I guess when you are nearly 80 you are entitled to throw caution and sensible nutritional choices to the winds once in a while.
If you met my Mum, you would find a neatly turned-out lady who is happy to chatter to anyone about anything. She also appears quite self-sufficient and secure in herself.
But appearances can be deceptive. She has had a few health issues lately, and I think has been suffering from mild depression. These have combined to change the previously active, busy person to someone who has lost a lot of confidence in her own abilities and become reluctant to go out on her own. She lives in a village about 15 minutes' drive from my younger sister Liz, and her increasing isolation and on-off ill health has been a source of worry to me and both my sisters.
Liz and her husband are in the happy position of having a holiday cottage on their property which they have been letting out for the past two or three years. It is a lovely little bungalow, roughly the same size as Mum's home. We all felt it would be the perfect solution if Mum could sell her home and move into the cottage - she could then pay rent out of the proceeds of the sale (we all knew there was no way that she would accept not paying rent). Liz is a trained nurse, Mum would get to see her grandchildren every day and she would still have her own home and front door if she wanted her privacy.
On paper it is the perfect solution. But someone had to raise it with Mum - and I drew the short straw. There is no easy way to say to someone that you don't think they are coping very well and should consider giving up a degree of their independence. I wasn't looking forward to it.
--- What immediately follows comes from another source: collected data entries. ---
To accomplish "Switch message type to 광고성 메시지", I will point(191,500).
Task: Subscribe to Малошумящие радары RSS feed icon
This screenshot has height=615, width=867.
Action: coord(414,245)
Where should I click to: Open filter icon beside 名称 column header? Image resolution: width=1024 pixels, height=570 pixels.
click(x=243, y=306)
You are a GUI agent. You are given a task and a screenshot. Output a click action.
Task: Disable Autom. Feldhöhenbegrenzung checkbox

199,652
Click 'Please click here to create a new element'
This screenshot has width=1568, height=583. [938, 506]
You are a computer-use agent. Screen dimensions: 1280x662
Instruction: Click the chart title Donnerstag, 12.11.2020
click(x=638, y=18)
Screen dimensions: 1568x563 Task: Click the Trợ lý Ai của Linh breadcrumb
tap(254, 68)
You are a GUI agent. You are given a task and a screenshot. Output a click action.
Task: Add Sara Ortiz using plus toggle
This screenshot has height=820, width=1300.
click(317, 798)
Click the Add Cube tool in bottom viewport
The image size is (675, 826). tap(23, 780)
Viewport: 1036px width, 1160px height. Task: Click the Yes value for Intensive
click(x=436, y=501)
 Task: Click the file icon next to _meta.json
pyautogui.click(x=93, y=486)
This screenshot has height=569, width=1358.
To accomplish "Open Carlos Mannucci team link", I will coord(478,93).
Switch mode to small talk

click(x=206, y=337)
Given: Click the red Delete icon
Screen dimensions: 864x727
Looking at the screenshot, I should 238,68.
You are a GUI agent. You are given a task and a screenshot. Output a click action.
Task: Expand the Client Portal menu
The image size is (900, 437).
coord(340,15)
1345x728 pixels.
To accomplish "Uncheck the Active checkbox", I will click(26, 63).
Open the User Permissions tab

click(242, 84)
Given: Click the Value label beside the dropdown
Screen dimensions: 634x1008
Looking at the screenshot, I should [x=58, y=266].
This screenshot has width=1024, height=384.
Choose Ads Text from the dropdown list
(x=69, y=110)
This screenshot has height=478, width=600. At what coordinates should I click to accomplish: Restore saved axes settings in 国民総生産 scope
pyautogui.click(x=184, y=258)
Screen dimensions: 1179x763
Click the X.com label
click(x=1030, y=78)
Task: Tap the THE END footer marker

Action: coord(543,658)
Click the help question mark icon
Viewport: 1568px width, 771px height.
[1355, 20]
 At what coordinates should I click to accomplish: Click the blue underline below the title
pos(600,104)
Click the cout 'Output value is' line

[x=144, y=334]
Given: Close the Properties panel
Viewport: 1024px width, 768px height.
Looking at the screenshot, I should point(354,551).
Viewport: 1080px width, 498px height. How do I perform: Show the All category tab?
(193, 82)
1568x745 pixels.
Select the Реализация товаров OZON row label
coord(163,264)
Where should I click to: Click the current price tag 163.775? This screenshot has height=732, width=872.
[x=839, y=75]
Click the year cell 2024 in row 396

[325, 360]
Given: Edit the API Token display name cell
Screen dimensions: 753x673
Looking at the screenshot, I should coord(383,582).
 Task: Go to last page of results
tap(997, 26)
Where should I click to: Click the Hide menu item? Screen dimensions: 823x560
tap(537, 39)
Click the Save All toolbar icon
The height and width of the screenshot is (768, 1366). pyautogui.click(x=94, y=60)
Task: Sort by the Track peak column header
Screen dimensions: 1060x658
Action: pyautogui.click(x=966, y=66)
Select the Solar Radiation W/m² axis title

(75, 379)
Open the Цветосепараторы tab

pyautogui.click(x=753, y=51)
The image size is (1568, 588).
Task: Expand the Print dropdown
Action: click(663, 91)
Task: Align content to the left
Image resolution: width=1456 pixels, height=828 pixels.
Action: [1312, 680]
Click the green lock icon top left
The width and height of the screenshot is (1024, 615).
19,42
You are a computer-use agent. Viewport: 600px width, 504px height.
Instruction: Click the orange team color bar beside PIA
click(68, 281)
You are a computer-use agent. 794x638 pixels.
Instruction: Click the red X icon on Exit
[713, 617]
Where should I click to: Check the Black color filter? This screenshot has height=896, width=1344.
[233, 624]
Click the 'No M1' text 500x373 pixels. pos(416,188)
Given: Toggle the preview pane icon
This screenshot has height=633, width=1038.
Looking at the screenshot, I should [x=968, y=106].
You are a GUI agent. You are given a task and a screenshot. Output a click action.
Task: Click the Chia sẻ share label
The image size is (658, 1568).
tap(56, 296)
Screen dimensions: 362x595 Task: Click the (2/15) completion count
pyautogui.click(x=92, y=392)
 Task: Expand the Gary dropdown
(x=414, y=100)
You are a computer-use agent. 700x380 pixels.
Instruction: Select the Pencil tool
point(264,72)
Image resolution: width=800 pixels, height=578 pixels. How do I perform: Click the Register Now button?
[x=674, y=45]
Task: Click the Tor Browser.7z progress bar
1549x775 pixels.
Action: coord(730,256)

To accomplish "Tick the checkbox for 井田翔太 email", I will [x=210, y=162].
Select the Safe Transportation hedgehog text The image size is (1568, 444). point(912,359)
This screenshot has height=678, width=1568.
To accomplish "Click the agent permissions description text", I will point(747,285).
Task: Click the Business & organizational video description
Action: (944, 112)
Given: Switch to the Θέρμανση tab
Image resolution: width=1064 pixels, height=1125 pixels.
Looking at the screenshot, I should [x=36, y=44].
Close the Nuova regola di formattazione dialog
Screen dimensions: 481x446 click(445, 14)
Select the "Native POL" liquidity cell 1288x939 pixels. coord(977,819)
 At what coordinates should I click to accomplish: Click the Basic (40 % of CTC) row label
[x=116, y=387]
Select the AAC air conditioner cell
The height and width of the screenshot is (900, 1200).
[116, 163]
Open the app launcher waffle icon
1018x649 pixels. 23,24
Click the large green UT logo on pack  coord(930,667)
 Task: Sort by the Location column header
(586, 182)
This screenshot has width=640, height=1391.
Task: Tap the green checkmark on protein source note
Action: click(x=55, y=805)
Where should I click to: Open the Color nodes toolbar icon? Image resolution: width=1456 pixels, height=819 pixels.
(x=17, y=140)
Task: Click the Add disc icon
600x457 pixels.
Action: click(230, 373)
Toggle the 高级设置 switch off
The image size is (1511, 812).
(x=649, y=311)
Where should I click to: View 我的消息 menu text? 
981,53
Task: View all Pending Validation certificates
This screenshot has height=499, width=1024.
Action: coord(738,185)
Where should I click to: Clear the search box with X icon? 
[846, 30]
In the event, it all went much better than I had dared hope. We were standing outside an estate agent's window (Mum has always enjoyed looking at properties for sale) and I casually asked her if she was considering moving. She admitted that she wasn't terribly happy where she was and would like to move closer to Liz, but found the thought of the entire process too complicated and overwhelming to contemplate - which was probably adding to her depression. I mentioned Liz's offer to her, fully expecting her to dismiss it out of hand, but to my surprise she didn't. We calmly discussed all the pros and cons as far as I could see them. There were a few tears; possibly of relief because she could now see a way out of her situation, possibly at having to admit that she wasn't coping very well. But we carried on talking and, when I finally left, she was quite accepting of the idea.
I can't imagine how it must feel to be taking decisions that will probably take you through to the end of your life. Mum's biggest fear of all is of "being put in a home", and I can fully understand that fear - the thought would fill me with horror as well. There are still a lot of steps involved to get from here to there, but I so hope this will all work out for everyone involved and that Mum will be able to enjoy the rest of her days in a home that she can call her own.